EM: I suppose so. I was sharing a small apartment with some people in Brooklyn. We had this little room with a computer and a recording set-up. I think we ran into each other on the subway or something, and I was aware he was a good musician, so I invited him over to make a song or something. So he came over, and we started doing the first thing that came to mind. We made these really funny songs at first – like half-joke, kind of baroque bad songs. I don’t really know where they came from. The first few, they weren’t all that bad, but they weren’t really good, either (laughs). They were something that you could put on and laugh at when you played them for your friends, and we had a really good time doing it – so we kept doing it. And after that, we got a little more confident in it, and we finally gave up on making songs that were just jokes and started making ones that were more serious.

WW: At that time, you were working as a graphic designer?

EM: Yeah.

WW: Was that your focus at college? Did music not seem like something you could do as a career?

EM: I was doing visual art at school: painting and drawing and photography. I didn’t take any graphic design classes there. I wasn’t really that interested in it. I guess when I got out of school, I started getting more interested in it. It was the obvious way to make a living doing visual stuff. So I guess I never really expected to be able to survive just off making music. It was a nice surprise that it ended up happening.

**Data records**
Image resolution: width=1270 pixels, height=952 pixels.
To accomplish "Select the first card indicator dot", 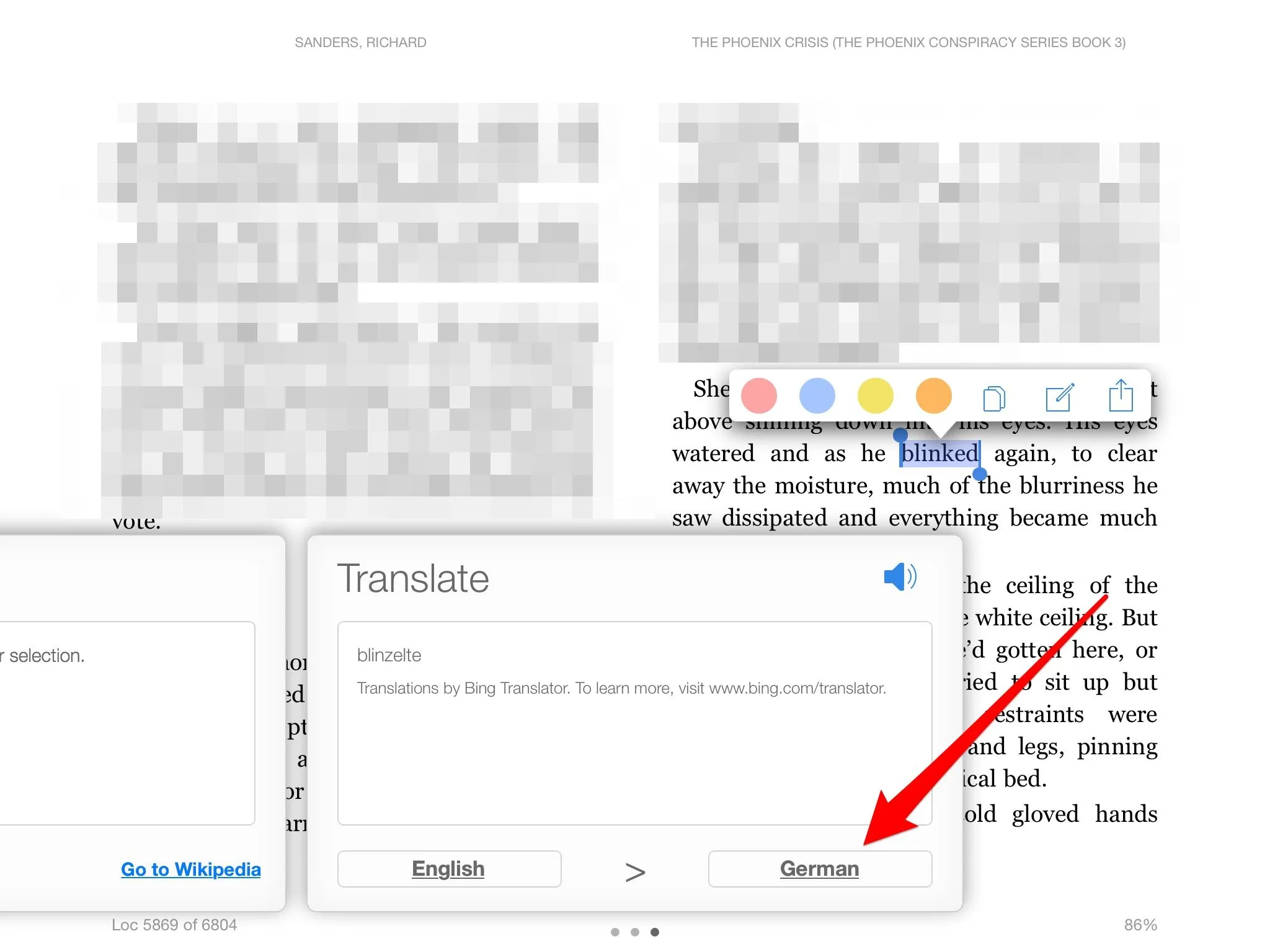I will [615, 932].
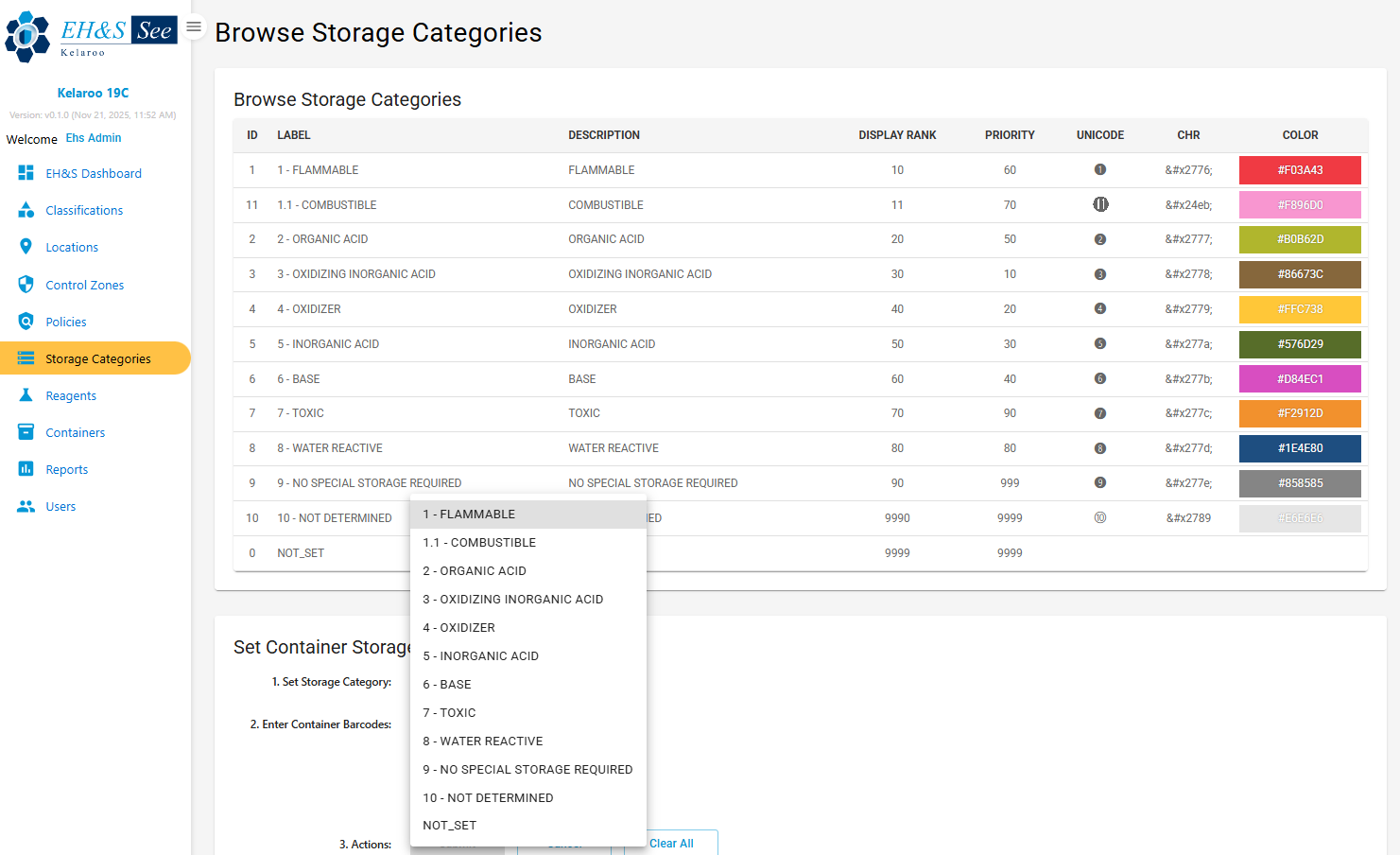Choose '1 - FLAMMABLE' from dropdown list

pos(469,515)
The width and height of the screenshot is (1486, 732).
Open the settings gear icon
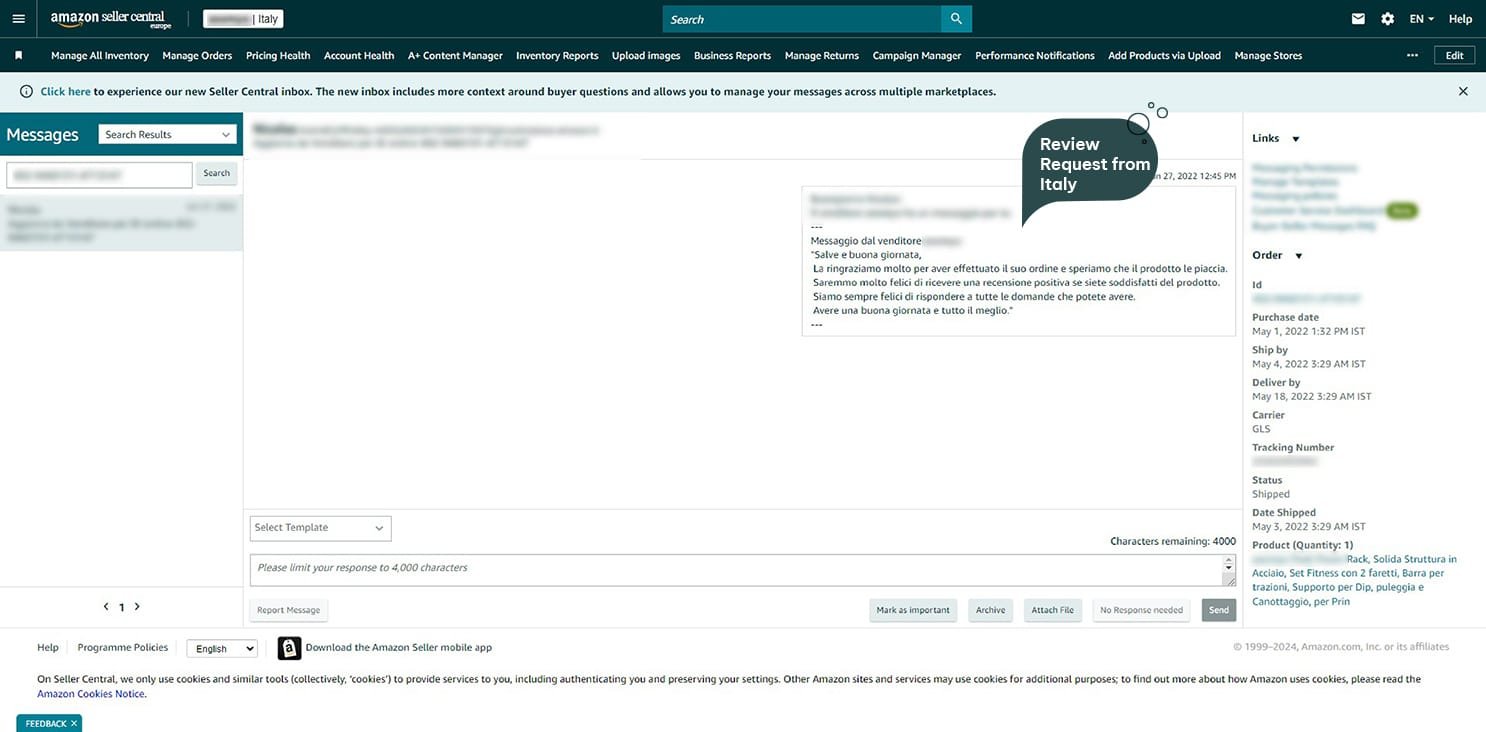(x=1387, y=19)
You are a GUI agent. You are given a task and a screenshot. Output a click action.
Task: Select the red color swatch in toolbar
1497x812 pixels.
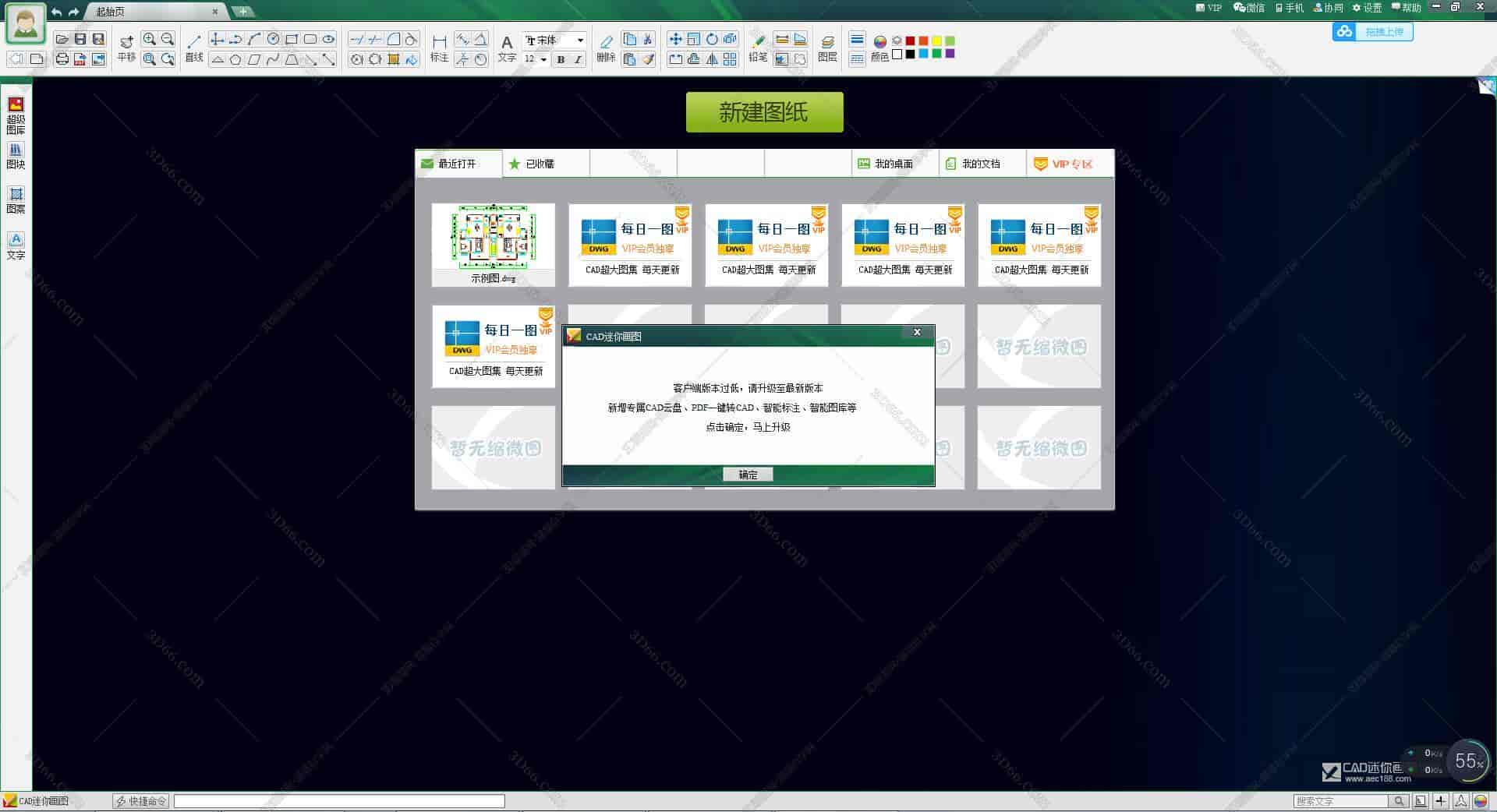point(910,41)
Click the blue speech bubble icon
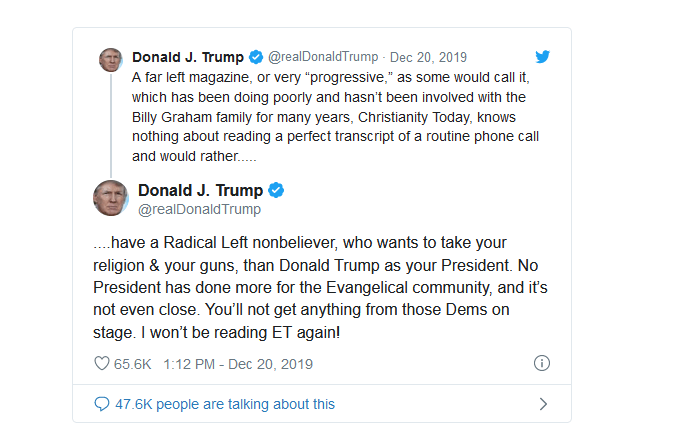674x442 pixels. point(101,404)
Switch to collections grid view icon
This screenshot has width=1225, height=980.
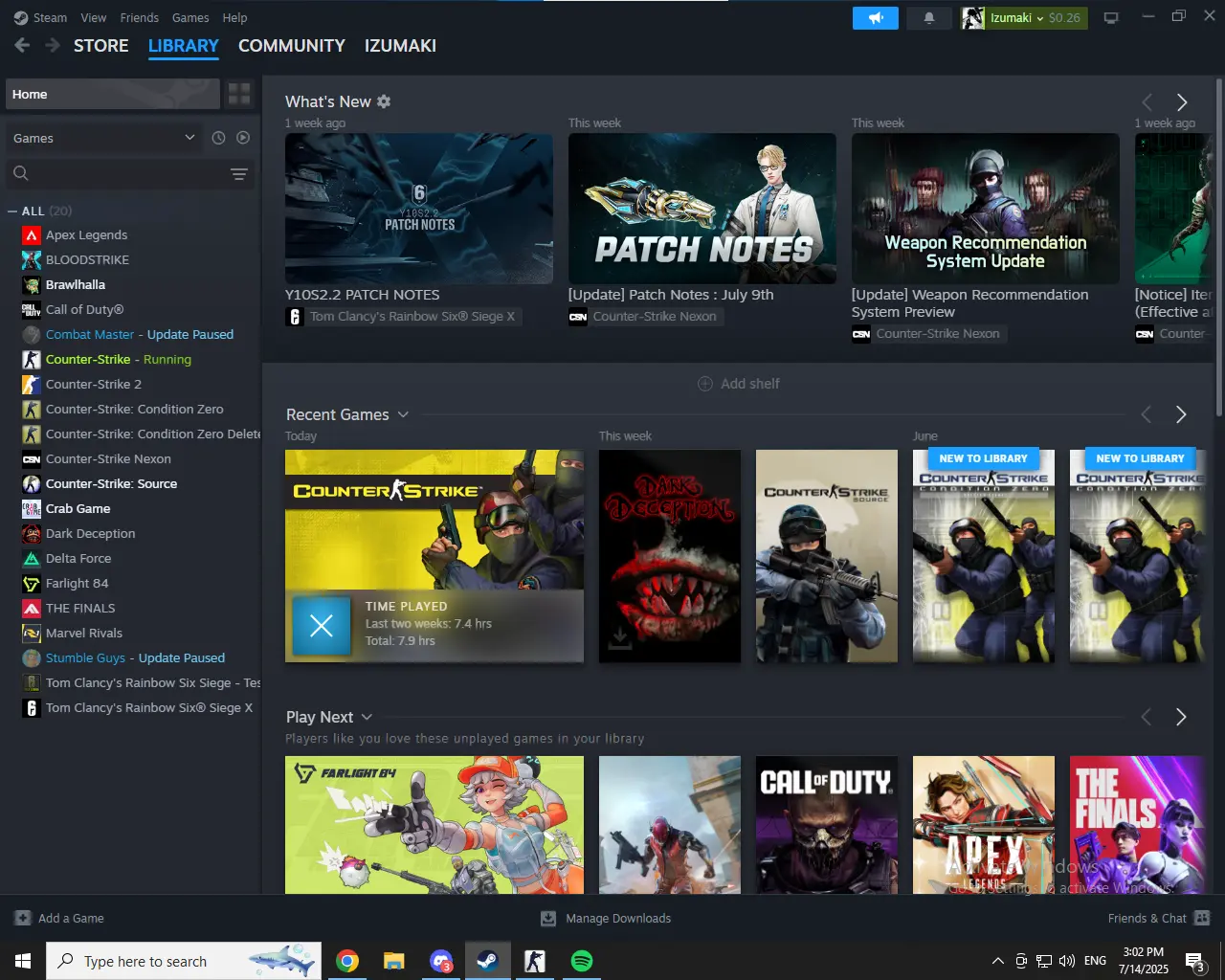point(239,94)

**Exercise prompt**
According to the interview excerpt, what did EM study at school? The items play no part in what follows.

**Solution**
Visual art: painting, drawing and photography.